Challenges. Problems with cybercrime legislation are not limited to these contradictions and the absence of federal regulation. As it was mentioned earlier, one of the key characteristics of the Internet environment is anonymity. This means that the responsibility for bringing someone to suicide is difficult to entrust. In addition, proving that a text message on a computer screen or a smartphone has caused such a tragedy, it is quite problematic to find the responsible person. Limitation of online communication (as a preventive measure) is simply not possible within the current realities of the online world with the freedom of speech and opinion (Wang, Iannotti, & Nansel, 2009).

Subsequently, the problem with freedom issues and regulation of cyberbullying created other contradictions and challenges to overcome. Many scientists and investigators of the issue of the legal side of Internet harassment claimed that limitation of the Internet use and the content of the messages, posts, and podcasts are the violation of the First Amendment – the right to self-expression and to be free from compelled expression. Additionally, it is a violation of the Fourteenth Amendment – “be free from state interference with family relations”, i.e. a child being a cyberbully is the internal family’s issue to be solved (Wang, Iannotti, & Nansel, 2009). In many cases, for example in Miller’s sexting case, this issue created a precedent for canceling the charges (Barkacs & Barkacs, 2010).
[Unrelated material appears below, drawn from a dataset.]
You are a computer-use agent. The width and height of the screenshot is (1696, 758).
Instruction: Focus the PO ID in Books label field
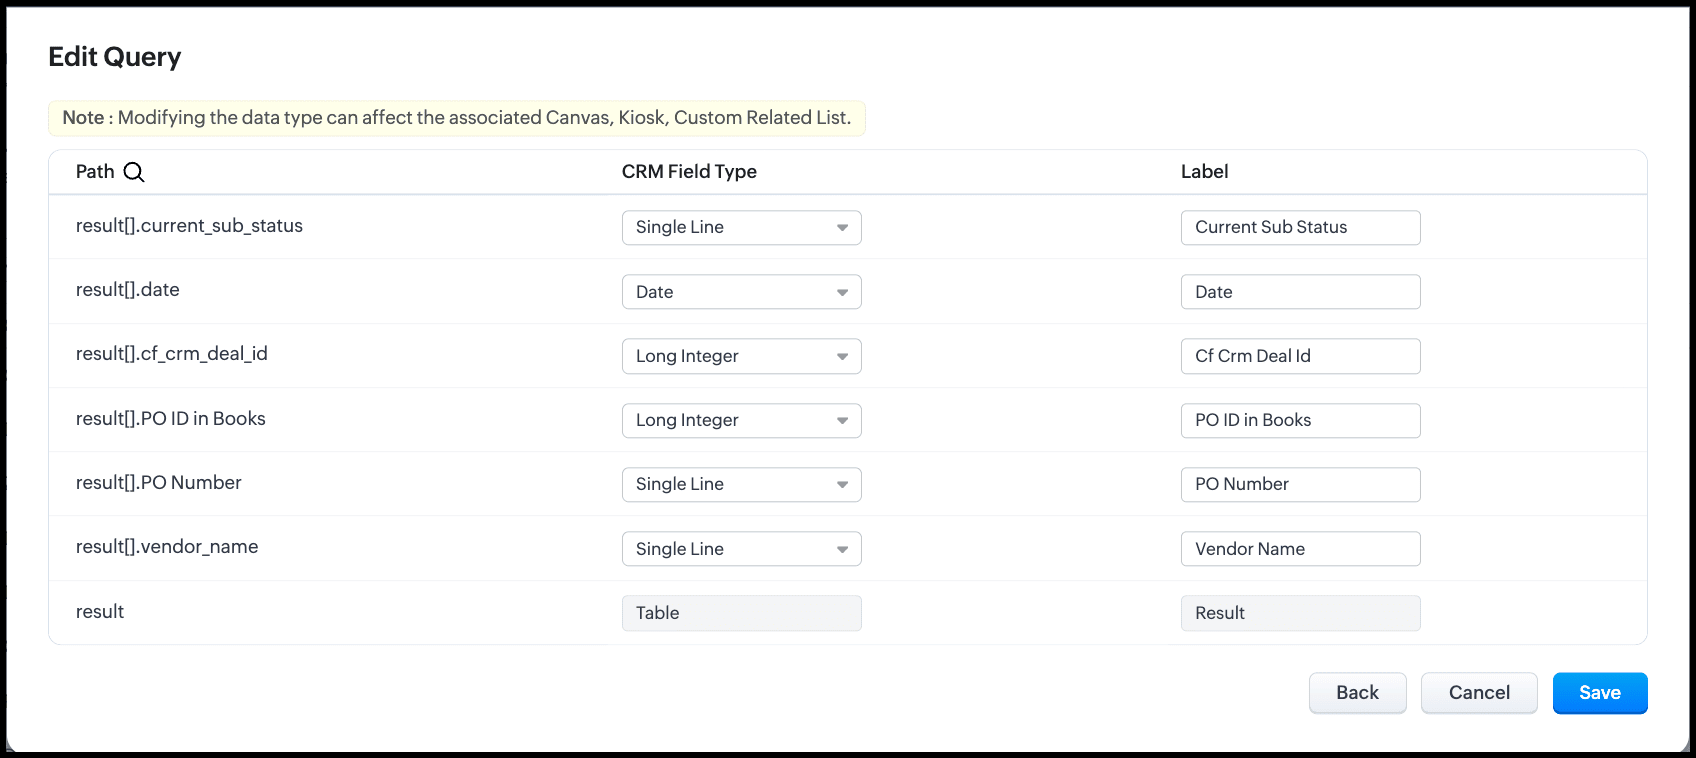point(1300,421)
Nevertheless, the main solution for the cyberbullying problem is imposing limitations on adolescents’ access to the Internet. With the development of technology, the creation of such a limitation tool may seem easy. However, it would be difficult to come up with the protection of children using only one solution. One requires a set of factors that will ensure the safety of young users such as attention from parents and digital literacy courses, which can significantly improve children’ skills of the use of the Internet and different applications or extensions, helping to limit the time a teen spends in the network (Rees, 2006). Law enforcement and state authorities may create special “filters” or “watchers” that control the adolescents’ time on the Internet, and the content they surf through can help to achieve this aim. Apart from the ethical side of the issue, the main problem is that modern possibilities allow an individual to break the majority of limitations online.

Nevertheless, limitations and restrictions are said to be an extremity. One of the most popular technology utilization for legal control over cyberbullying is the creation of online helping and educational services for both parents and adolescents. Such resources are already created, for example, Cyberbullying Research Center and others. The existing online presences are not created or controlled by state authorities, but by civil ones. Therefore, the control of online activities can be carried out utilizing online activity, i.e. 24/7 service for helping, monitoring, and advising parents and teens on cyberbullying. In addition, modern technology allows defining the Internet address by name or location. The created service on the State level may give the legal authorities the right to find the bully and send him or her a warning based on 24/7 service reports (Wang, Iannotti, & Nansel, 2009). Knowing that their anonymity can be broken and they can be found and punished, the rates of cybercrimes may drop gradually, especially among adolescents and young adults. In its turn, the creation of governmental educational resources may address the social change by showing that steps are taken towards the problem solution.